## Selected excerpt
###
# P-3 Orion Honored!



## Orion_vp31 (Nov 12, 2011)

Inspired by the artwork by Pat Cherry, here is my first profile wip! The idea is to draw up all P-3 Squadrons, in honor of the P-3's service since 1961! Focusing on the squadron aircraft art!

I drew up the line art in normal scale. Then squeezing and pulling it to my liking! I'm still tweaking a few things including the engine nacelles!!







Here are all the VP squadrons I drew up!


----------



## vikingBerserker (Nov 12, 2011)

I like em!


----------



## FLYBOYJ (Nov 12, 2011)

Very Cool!


----------



## nuuumannn (Nov 13, 2011)

I guess they had to take the Tac rail out, then? And the little kitchenette in the back?


----------



## Orion_vp31 (Nov 13, 2011)

Thanks guys! 



> I guess they had to take the Tac rail out, then? And the little kitchenette in the back?



LOL


----------



## evangilder (Nov 13, 2011)

Neat stuff. Reminds me of the aircraft caricatures of the 1980s.


----------



## Aaron Brooks Wolters (Nov 13, 2011)

Reminds me of GeeDee's photo thread where he was manipulating his photos. Very cool Orion.


----------



## nuuumannn (Nov 14, 2011)

You won't forget to post more images when you're done, will you?


----------
###
## Material
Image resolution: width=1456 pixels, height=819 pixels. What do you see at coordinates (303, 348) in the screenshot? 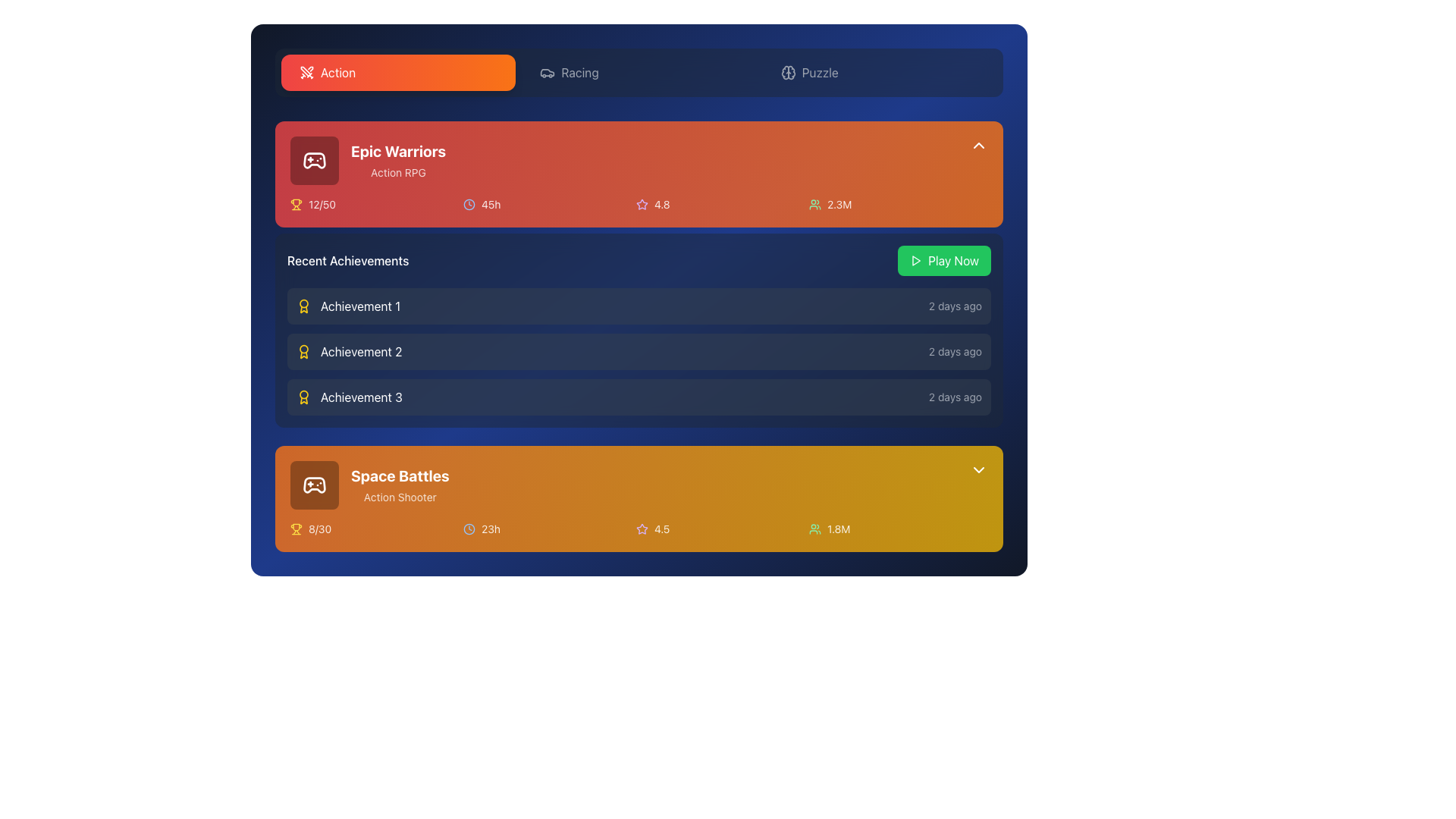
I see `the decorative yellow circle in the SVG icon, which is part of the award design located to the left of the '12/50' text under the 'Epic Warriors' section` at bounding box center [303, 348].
###
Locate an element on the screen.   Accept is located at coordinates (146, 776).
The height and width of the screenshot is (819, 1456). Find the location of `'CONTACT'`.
###
## Task directions
Condense the paragraph in the P-3 Orion thread that begins "Inspired by the artwork by Pat Cherry" into a short bulleted list, keeping its main facts. The listing has no role in this.

## Exercise response
- First profile work in progress, inspired by Pat Cherry's artwork
- Goal: draw all P-3 squadrons to honor the P-3's service since 1961
- Focus: the squadron aircraft art